Simone Biles's Return to Olympic Competition Won Her Beam Bronze — and a Golden Moment
After returning to the Tokyo Olympics following her mental-health-driven withdrawal from most of the competitions she qualified for (the team final once she was done vaulting, the all-around final, and the three other event finals), Simone Biles came back in stride to the beam final on 3 Aug., finishing third. This seventh medal across two Games ties Shannon Miller's record for most Olympic medals in US women's artistic gymnastics. China's Guan Chenchen, who qualified through in the top spot and is capable of the highest beam difficulty in the world, received gold with a 14.633. Tang Xijing, also from China, earned silver with a score of 14.233.
NBC analyst and 2008 Olympian Bridget Sloan said during the live broadcast that Biles looked confident in her skills, controlled, and calm.
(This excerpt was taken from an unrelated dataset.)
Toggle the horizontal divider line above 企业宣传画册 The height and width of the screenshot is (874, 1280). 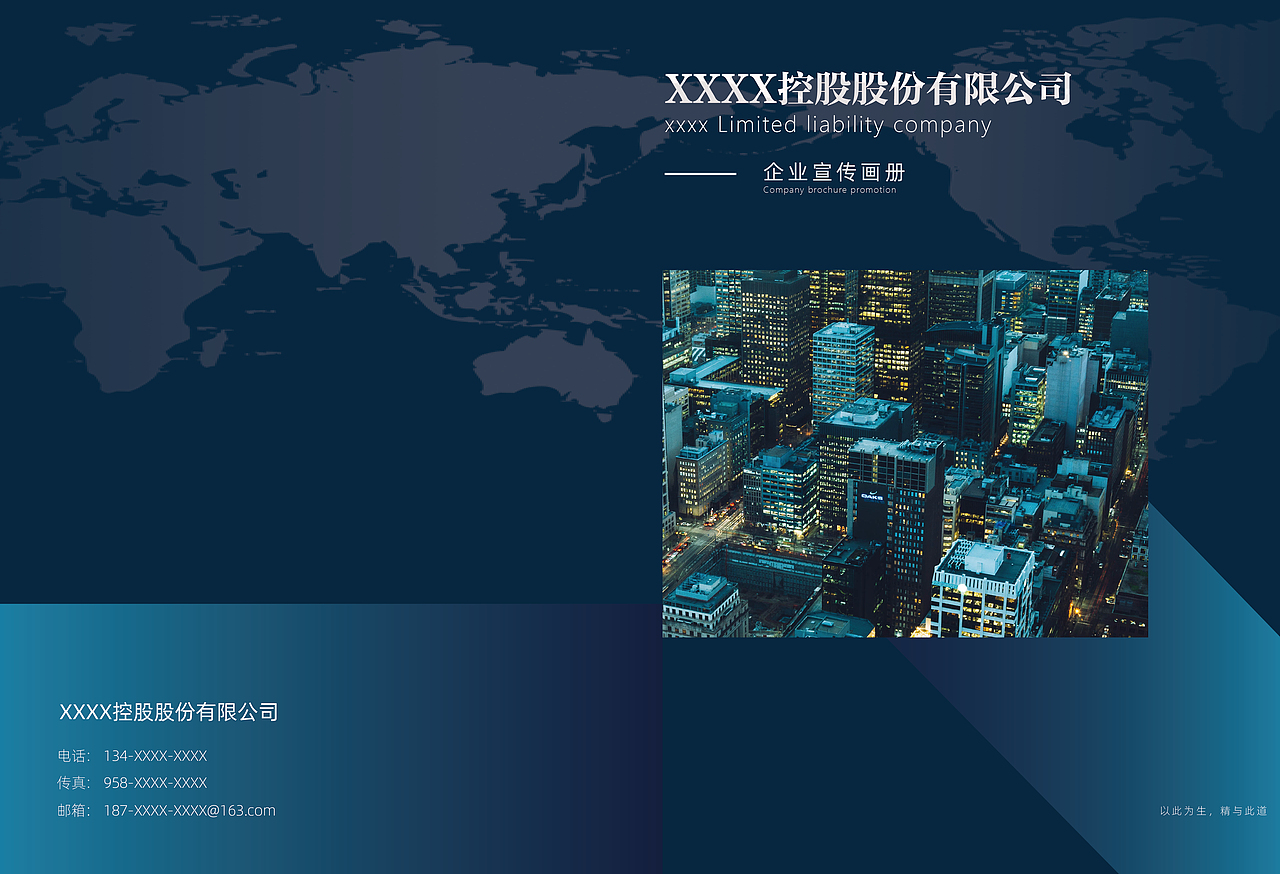700,172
The gymnasts don't have a 30-second "one touch" warmup in event finals, so that's important. All-around champion and teammate Suni Lee joined Biles for the beam final, having qualified through in third place and finishing in fifth after a solid routine with a major balance check amid her flight series of side aerial connected to two back layout step-outs.
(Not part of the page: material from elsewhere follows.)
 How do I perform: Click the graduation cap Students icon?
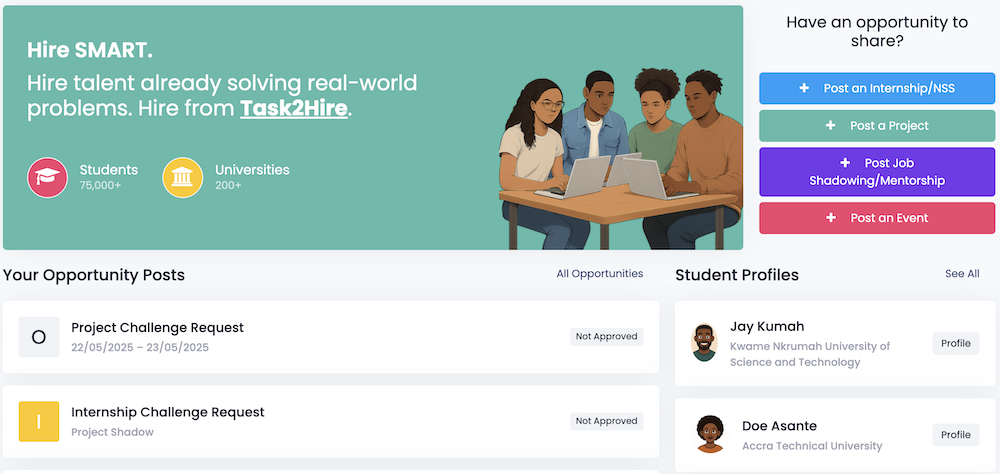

Biles and Lee went back-to-back in the competition, and Biles, who won bronze on the event in the 2016 Rio Games, had a strong showing with just one visible minor error. She received a 14.000 for her performance, and she tweaked her beam dismount to a double pike. It is the only real twisting skill in her routine.
Biles said that she was experiencing a case of what gymnasts call the "twisties," a disorienting and dangerous mental block where you lose all mind-body connection that has long been second nature. Its onset started following the preliminary round, and it impacted her vault performance during the first rotation of the team final.
Biles's return is about more than just contending for — and claiming — a medal. It's about returning to a sport that has given her so much success and sorrow after a mental struggle that most of us can't even begin to understand. And the smile, the pure joy, on her face said it all.
Great athletes win medals. True champions are brave enough to admit hardship, then, in the face of adversity, show up to support their teammates and stay vulnerable when the whole world is watching. Biles came out and performed, and she is leaving Tokyo with team silver and beam bronze, as well as a new sense of self. "[T]he outpouring love & support I've received has made me realise I'm more than my accomplishments and gymnastics which I never truly believed before," Biles wrote on Twitter one day after the team final.
Ahead, check out photos from Biles's warmup and beam performance on 3 Aug. It's unclear where she stands in her gymnastics career — she has said in the past that she isn't ruling out going for the Paris Games as an event specialist in three years — but, for now, she's ending her second Olympic Games on a positive note and inspiring people along the way. She added to a bigger conversation about mental health at a time when viewers may not be focussed on it and, instead, are fixated on a no-excuses performance despite risk. And we applaud her for the GOAT she is.